Omega-3s May Reduce Heart Risks for People With Stents
Study Shows Benefits of Omega-3s Plus Blood Thinners to Reduce Blood Clotting
May 26, 2011 -- Combining two blood-thinning drugs with omega-3 fatty acids may reduce the risk of heart attack for people with stents in their arteries, a new study shows.
The combination of omega-3s plus blood thinners may significantly change the blood-clotting process, according to researchers.
People who have stents are at risk of blood clots forming where the stent is placed. Blood thinners are given to reduce the risk of blood clots.
One purpose of the study was to determine what effects omega-3s might add to those of the blood thinning drugs aspirin and clopidogrel.
Foods rich in omega-3, such as salmon and other oily fish, have been shown in other studies to reduce the risk of heart problems in people with coronary artery disease.
In the new study, published in Arteriosclerosis, Thrombosis and Vascular Biology, participants were given omega-3s in pill form and also encouraged to increase their consumption of oily fish.
The study found that patients who took omega-3 pills along with aspirin and clopidogrel had blood clots that were more susceptible to destruction than patients who received only the two blood thinners.
Evaluating the Effects of Omega-3
Grzegorz Gajos, MD, PhD, of Jagiellonian University in Poland, and fellow researchers studied 54 patients at John Paul II Hospital in Krakow. Participants included 41 men and 13 women with an average age of 62.8.
The study evaluated the effects of omega-3 in patients with stable coronary artery disease who had had their clogged arteries opened by a catheter procedure, with a stent inserted to keep the vessels opened.
Previously, the researchers had reported that adding omega-3s to clopidogrel after stenting significantly lowered the blood's clotting ability.
For the latest study, 24 patients were randomly selected as a comparison group and 30 for treatment before their stent procedures. Both groups received the same daily doses of aspirin and clopidogrel for four weeks after their stents were implanted.
The treatment group also received 1,000 milligrams of omega-3 daily, and the comparison group got a placebo.
Those treated with omega-3s produced less of a clotting factor called thrombin, and formed clots with an altered structure that made them easier to disrupt.

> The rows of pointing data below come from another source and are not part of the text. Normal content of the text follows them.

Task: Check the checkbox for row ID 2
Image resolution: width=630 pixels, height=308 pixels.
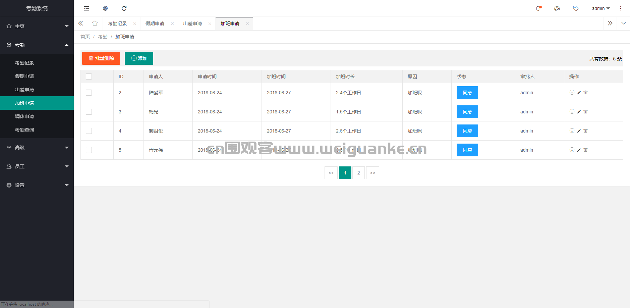Action: point(89,93)
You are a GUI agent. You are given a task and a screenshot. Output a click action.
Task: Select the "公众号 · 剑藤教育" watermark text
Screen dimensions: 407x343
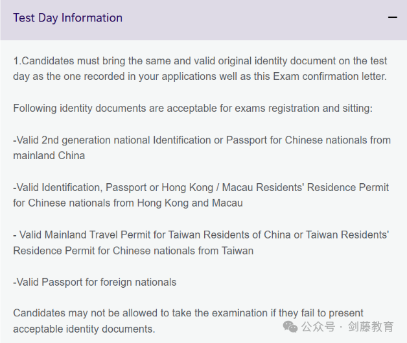(347, 327)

“Our study suggests that combined moderate anti-thrombotic and anti-platelet actions of omega-3, when added to those of other treatments, may improve outcomes for coronary artery disease patients,” Gajos says.
“There are no other studies on omega-3 effects in patients who were already being treated with optimal medical therapy after stent placement,” Gajos says. “This was a proof of concept study. We were looking for any effect and what it might be.”